Content starts
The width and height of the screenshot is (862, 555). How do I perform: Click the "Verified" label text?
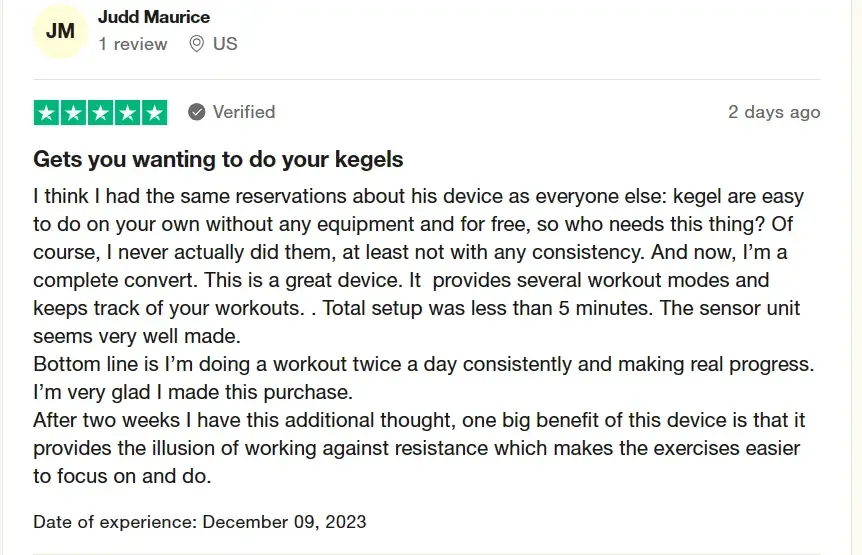point(243,112)
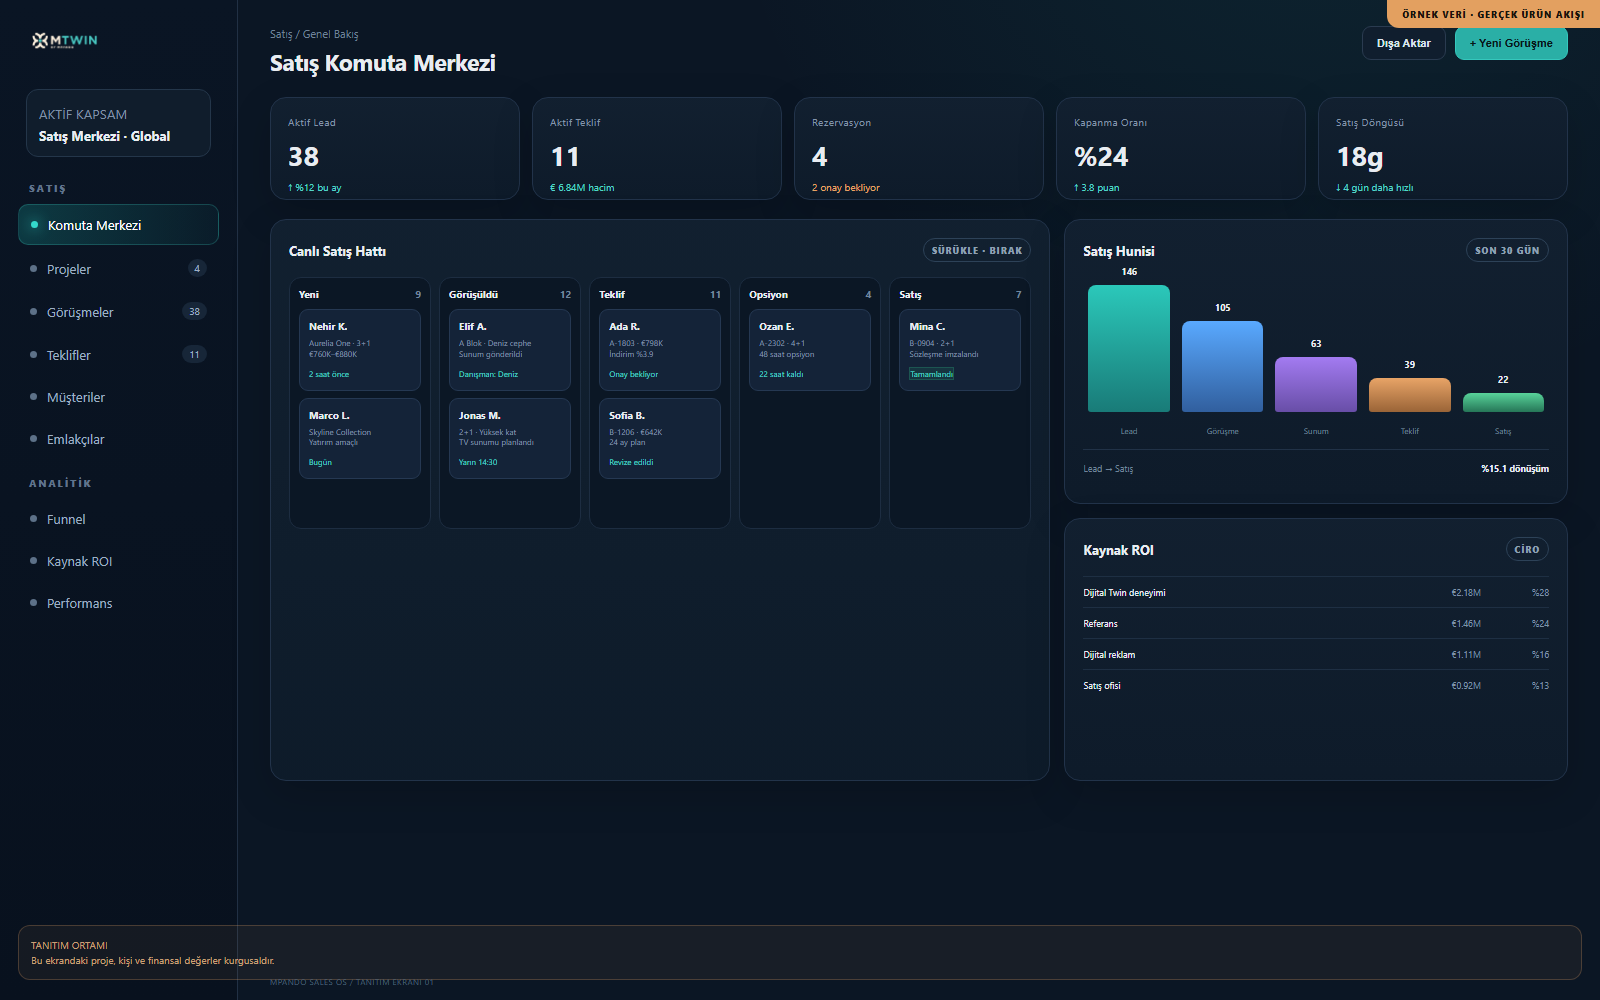This screenshot has width=1600, height=1000.
Task: Toggle the SON 30 GÜN filter chip
Action: tap(1507, 251)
Content ends
Send back the listing exactly as it stands. Do not include the pictures.

The width and height of the screenshot is (862, 555). How do I perform: Click the "Verified" label text?
point(243,112)
This screenshot has width=1600, height=1000.
Task: Toggle the SON 30 GÜN filter chip
Action: tap(1507, 251)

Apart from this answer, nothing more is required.